Consigne A -
Réécris sous forme de courte liste le paragraphe de la critique qui commence par « Les difficultés financières », en gardant ses faits principaux.
Consigne B -
Réponds à ces questions d’après la critique, en reprenant les mêmes repères :
(i) Qui signe la mise en scène ?
(ii) Où et quand l’œuvre a-t-elle été créée ?
(iii) Qui assure la direction musicale ?
Consigne C -
Renvoie tel quel le passage de la critique qui s’ouvre sur les mots contenant « Julien Masmondet » et se ferme sur « verre au foyer. ».

Texte fourni -
━━━━━━━━━━━━━━━━━━━━━━━━━━━━━━

Forum Opéra

La clemenza di Tito — Montpellier

arrow_back_iosarrow_forward_ios
Partager sur :
Partager sur facebook
Partager sur twitter
Partager sur linkedin
Partager sur pinterest
Partager sur whatsapp
Partager sur email
Partager sur print
Spectacle
3 avril 2015
Titus et sa clémence ? Du bluff !

Note ForumOpera.com

2

Infos sur l’œuvre

Opera seria en deux actes

Livret de Caterino Mazzolà d’après Piero Metastasio

Création le 6 septembre 1791 à Prague à l’occasion du couronnement de Léopold II

Nouvelle production de l’Opéra Orchestre national Languedoc Roussillon

Détails

Mise en scène

Jorinde Keesmaat

Scénographie et costumes

Ascon de Nijs

Lumières

Floriaan Ganzevoort

Dramaturgie

Koen Bollen

Tito

Brendan Tuohy

Vitellia

Marie-Adeline Henry

Sesto

Kangmin Justin Kim

Servilia

Christina Gansch

Annio

Antoinette Dennefeld

Publio

David Bizic

Choeur et choeur supplémentaire de l’Opéra national Montpellier Languedoc-Roussillon

Chef de choeur

Noëlle Gény

Orchestre national Montpellier Languedoc-Roussillon

Direction musicale

Julien Masmondet

Montpellier, Opéra-Comédie, vendredi 3 avril 2015 à 20 heures

Les difficultés financières de l’Opéra de Montpellier ont pesé sur la première représentation de La Clemenza di Tito, dernier opéra de la programmation de Jean-Paul Scarpitta. A l’heure du lever de rideau, la Directrice Générale est apparue pour annoncer qu’à la suite de la décision d’un syndicat de manifester publiquement ses craintes et son désaccord quant aux mesures que les tutelles qui financent la maison pourraient décider, le spectacle commencerait avec une heure de retard. Il y a eu des réactions houleuses et des spectateurs ont choisi de s’en aller, mais la majorité a accepté l’offre de la direction d’un verre au foyer.

━━━━━━━━━━━━━━━━━━━━━━━━━━━━━━

Données disponibles -
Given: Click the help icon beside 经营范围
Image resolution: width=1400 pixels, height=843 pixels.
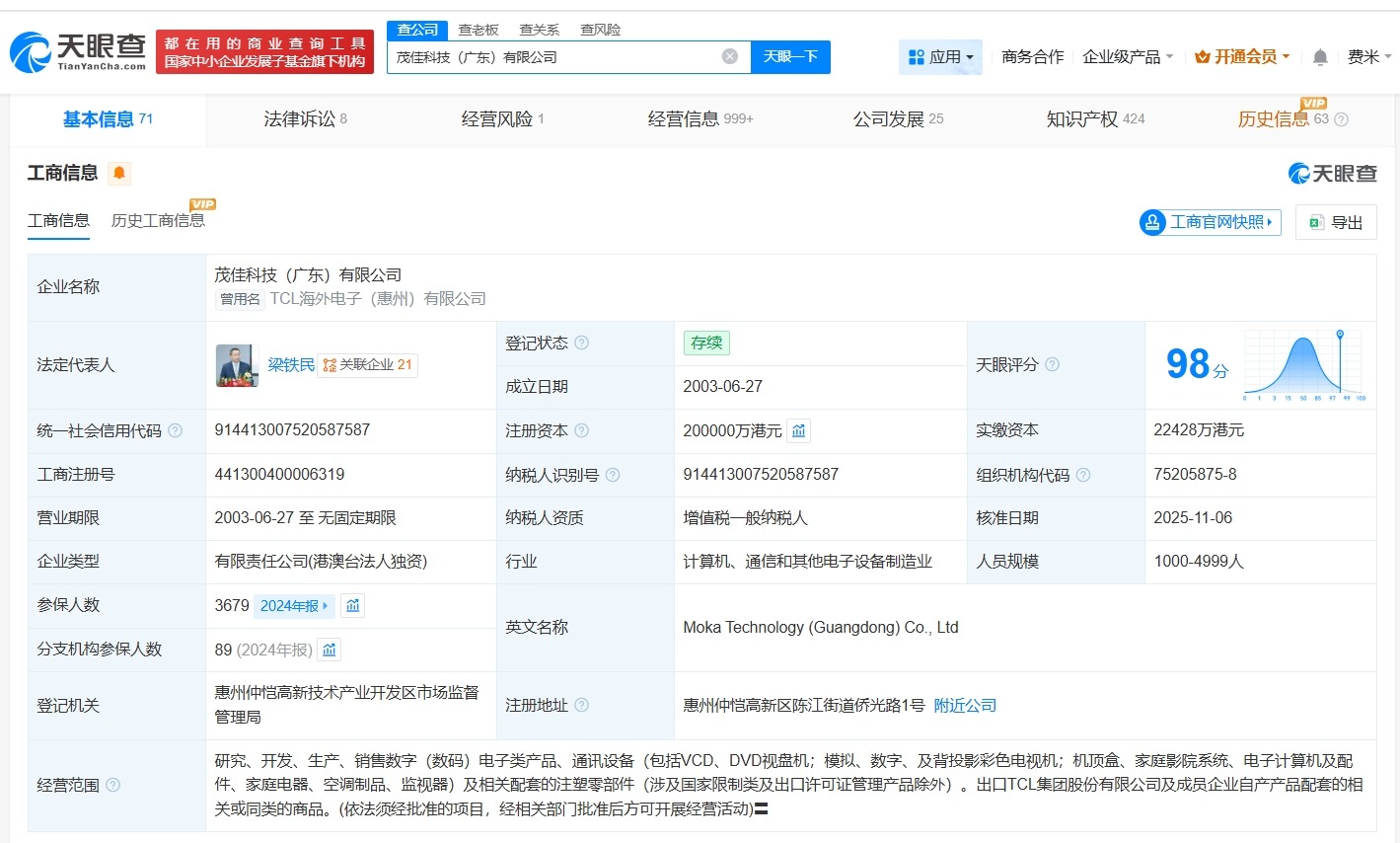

━━━━━━━━━━━━━━━━━━━━━━━━━━━━━━

Réponse A -
- Les difficultés financières de l’Opéra de Montpellier ont pesé sur la première représentation de La Clemenza di Tito. C’est le dernier opéra de la programmation de Jean-Paul Scarpitta.
- Au lever de rideau, la Directrice Générale a annoncé que le spectacle commencerait avec une heure de retard. La raison : un syndicat avait décidé de manifester publiquement ses craintes et son désaccord quant aux mesures que pourraient prendre les tutelles qui financent la maison.
- Il y a eu des réactions houleuses, et des spectateurs sont partis.
- La majorité a accepté le verre offert par la direction au foyer.

Réponse B -
(i) Jorinde Keesmaat.
(ii) À Prague, le 6 septembre 1791.
(iii) Julien Masmondet.

Réponse C -
Julien Masmondet

Montpellier, Opéra-Comédie, vendredi 3 avril 2015 à 20 heures

Les difficultés financières de l’Opéra de Montpellier ont pesé sur la première représentation de La Clemenza di Tito, dernier opéra de la programmation de Jean-Paul Scarpitta. A l’heure du lever de rideau, la Directrice Générale est apparue pour annoncer qu’à la suite de la décision d’un syndicat de manifester publiquement ses craintes et son désaccord quant aux mesures que les tutelles qui financent la maison pourraient décider, le spectacle commencerait avec une heure de retard. Il y a eu des réactions houleuses et des spectateurs ont choisi de s’en aller, mais la majorité a accepté l’offre de la direction d’un verre au foyer.